Dayton Daily News Library

VOICES OF HISTORY
Significant events of 1972-1995

Compiled by Charlotte Jones


Series - sidebar to Part Four


Published: Wednesday, February 17, 1999 ; Edition: CITY ; Section: METRO ; Page: 3B .
1972: Writer Ishmael Reed publishes Mumbo Jumbo. Its irreverent tone revives the tradition of the black satiric novel.

1973: Vietnam peace pacts are signed. Last U.S. troops leave March 29.


1974: President Richard Nixon resigns after Watergate.


1975: Arthur Ashe wins the singles tennnis title at Wimbledon, becoming the first black winner of a major men's singles championship.


1975: Elijah Muhammad, leader of the Nation of Islam, dies. Minister Louis Farrakhan reclaims and rebuilds the Nation of Islam.


1976: Barbara Jordan, congressional representative from Texas, delivers the keynote address at the Democratic National Convention.


1977: Alex Haley's Roots: The Saga of an American Family (1976) is adapted for television, becoming a huge success.


1977: Benjamin L. Hooks becomes the executive director of the NAACP, succeeding Roy Wilkins. Hooks stresses the need for affirmative action and increased minority voter registration.


1978: In Regents of the University of California v. Bakke, the Supreme Court rules against fixed racial quotas but upholds the use of race as a factor in making decisions on admissions for professional schools.


1978: Sociologist William Julius Wilson publishes The Declining Significance of Race, which maintains that class divisions and global economic changes, more than racism, created a large black underclass.


1980: Ronald Reagan defeats incumbent Jimmy Carter for the presidency.


1981: Civil-rights leader Andrew Young is elected mayor of Atlanta.


1982: Playwright Charles Fuller wins the Pulitzer Prize for drama for A Soldier's Play, which examines conflict among black soldiers on a Southern army base during World War II.


1983: Writer Alice Walker receives the Pulitzer Prize for The Color Purple.

1983: Harold Washington wins the Democratic nomination and is elected the first African-American mayor of Chicago. Civil rights leader Jesse Jackson announces his candidacy for the Democratic presidential nomination, becoming the first African-American to make a serious presidential bid.


1984: The Cosby Show becomes one of the most popular TV shows, winning praise for its broad cross-cultural appeal and avoidance of racial stereotypes.


1986: The U.S. officially observes Martin Luther King Jr. Day for first time.


1989: Colin Powell is nominated chairman of the Joint Chiefs of Staff, making him the first black officer to hold the highest U.S. military post.


1989: L. Douglas Wilder becomes the first U.S. black governor since Reconstruction.


1990: John Edgar Wideman becomes the first author to twice receive the prestigious PEN/Faulkner Award for Fiction, for his novels Sent for You Yesterday (1983) and Philadelphia Fire (1990).

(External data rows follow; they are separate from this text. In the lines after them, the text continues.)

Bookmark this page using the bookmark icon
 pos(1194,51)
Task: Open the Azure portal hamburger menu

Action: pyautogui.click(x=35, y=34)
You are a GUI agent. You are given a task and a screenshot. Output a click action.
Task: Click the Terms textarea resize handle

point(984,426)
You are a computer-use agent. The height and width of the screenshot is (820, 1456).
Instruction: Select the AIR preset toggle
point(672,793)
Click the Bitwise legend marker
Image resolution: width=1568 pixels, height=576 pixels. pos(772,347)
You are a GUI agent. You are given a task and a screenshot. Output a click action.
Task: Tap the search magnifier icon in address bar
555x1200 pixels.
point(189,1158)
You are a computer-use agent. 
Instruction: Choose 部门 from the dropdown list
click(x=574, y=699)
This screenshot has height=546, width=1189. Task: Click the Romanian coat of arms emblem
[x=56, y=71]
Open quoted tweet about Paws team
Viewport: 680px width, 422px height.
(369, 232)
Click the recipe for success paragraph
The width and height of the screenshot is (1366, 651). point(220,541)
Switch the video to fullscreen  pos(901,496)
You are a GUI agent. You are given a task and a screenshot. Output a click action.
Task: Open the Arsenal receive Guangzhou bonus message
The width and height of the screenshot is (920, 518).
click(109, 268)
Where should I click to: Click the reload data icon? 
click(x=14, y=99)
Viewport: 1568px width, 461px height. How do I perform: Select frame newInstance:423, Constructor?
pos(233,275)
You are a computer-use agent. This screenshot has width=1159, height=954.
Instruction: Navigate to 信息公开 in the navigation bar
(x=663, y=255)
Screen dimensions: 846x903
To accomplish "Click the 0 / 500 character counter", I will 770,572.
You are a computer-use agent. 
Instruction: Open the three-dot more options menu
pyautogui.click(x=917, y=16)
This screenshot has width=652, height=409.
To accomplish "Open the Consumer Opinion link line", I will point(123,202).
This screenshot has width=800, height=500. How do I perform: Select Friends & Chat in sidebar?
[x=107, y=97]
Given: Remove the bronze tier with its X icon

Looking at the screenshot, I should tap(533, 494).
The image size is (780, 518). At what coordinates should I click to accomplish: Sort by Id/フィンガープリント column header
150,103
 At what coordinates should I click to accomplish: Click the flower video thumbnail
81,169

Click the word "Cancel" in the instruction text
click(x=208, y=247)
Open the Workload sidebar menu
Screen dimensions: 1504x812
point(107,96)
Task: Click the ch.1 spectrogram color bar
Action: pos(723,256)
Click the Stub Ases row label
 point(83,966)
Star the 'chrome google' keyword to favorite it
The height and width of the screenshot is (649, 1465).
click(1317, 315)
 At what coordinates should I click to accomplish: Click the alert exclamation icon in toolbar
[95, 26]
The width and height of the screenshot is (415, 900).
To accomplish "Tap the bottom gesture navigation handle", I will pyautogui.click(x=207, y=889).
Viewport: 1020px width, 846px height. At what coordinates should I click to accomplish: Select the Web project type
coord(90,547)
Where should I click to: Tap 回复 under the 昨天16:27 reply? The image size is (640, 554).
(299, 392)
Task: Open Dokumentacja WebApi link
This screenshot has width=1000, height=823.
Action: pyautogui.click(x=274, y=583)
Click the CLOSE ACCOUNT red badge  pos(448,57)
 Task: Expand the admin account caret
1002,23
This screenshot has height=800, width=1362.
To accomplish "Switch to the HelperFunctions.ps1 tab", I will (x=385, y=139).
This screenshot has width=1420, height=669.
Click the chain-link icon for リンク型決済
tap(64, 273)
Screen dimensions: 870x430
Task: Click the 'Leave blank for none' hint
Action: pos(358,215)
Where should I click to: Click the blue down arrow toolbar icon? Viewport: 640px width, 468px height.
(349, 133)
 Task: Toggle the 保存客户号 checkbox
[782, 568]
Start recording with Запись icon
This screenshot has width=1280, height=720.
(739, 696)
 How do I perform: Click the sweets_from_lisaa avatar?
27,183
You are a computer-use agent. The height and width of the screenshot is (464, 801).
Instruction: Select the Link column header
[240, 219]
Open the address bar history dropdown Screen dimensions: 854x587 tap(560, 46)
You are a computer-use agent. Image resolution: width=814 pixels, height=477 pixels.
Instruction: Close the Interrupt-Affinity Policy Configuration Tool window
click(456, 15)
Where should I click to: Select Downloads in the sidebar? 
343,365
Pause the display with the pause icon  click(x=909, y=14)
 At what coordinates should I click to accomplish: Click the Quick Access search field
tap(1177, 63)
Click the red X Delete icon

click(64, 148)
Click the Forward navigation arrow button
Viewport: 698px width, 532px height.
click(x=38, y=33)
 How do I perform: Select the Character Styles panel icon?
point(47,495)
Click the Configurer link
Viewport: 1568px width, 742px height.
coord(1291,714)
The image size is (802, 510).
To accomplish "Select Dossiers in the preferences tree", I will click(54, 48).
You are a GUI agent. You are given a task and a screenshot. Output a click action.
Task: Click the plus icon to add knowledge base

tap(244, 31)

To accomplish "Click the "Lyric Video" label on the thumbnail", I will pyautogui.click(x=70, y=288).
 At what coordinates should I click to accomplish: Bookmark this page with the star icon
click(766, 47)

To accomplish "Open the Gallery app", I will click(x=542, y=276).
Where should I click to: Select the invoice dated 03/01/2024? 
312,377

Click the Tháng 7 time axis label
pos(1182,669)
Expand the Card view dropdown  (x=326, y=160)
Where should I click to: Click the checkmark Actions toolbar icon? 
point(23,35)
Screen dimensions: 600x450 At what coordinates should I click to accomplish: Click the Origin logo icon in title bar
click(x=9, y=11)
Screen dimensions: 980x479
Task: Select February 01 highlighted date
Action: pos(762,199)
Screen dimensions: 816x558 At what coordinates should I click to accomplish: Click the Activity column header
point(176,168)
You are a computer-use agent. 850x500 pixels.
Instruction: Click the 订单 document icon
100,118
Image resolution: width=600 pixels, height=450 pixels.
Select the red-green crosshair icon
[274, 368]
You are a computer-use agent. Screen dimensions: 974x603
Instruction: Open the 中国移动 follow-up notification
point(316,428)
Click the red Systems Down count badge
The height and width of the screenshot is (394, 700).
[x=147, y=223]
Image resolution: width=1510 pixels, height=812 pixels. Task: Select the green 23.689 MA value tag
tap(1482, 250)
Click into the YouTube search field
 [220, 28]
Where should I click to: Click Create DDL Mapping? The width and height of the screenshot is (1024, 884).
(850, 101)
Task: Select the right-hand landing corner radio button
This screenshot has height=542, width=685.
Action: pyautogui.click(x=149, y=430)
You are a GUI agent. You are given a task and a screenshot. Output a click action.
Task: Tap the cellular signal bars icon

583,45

1991: The Senate votes 52-48 to confirm Clarence Thomas' nomination to the Supreme Court following charges of sexual harassment. Thomas replaces the retiring Thurgood Marshall.


1992: Riots break out in Los Angeles, sparked by the acquittal of four white police officers caught on videotape beating Rodney King, a black motorist. The riots cause at least 55 deaths and $1 billion in damage.


1992: Mae Jemison becomes the first African-American woman astronaut, spending more than a week orbiting Earth in the space shuttle Endeavour.


1992: Carol Moseley-Braun becomes the first African-American woman elected to the U.S. Senate, representing Illinois.


1993: Poet Maya Angelou, author of I Know Why the Caged Bird Sings (1970), composes and delivers a poem for the inauguration of President Clinton.


1993: Cornel West, progressive postmodern philosopher, finds a mainstream audience with the publication of his text Race Matters, which examines the black community around the time of the 1992 Los Angeles riots.


1993: Poet Rita Dove, author of the Pulitzer Prize-winning Thomas and Beulah, is chosen as poet laureate of the United States.


1994: Byron De La Beckwith is convicted of 1963 murder of civil rights leader Medgar Evers.


1995: Minister Louis Farrakhan, Nation of Islam leader, gains influence as the most prominent organizer of the "Million Man March" of African-American men in Washington, D.C.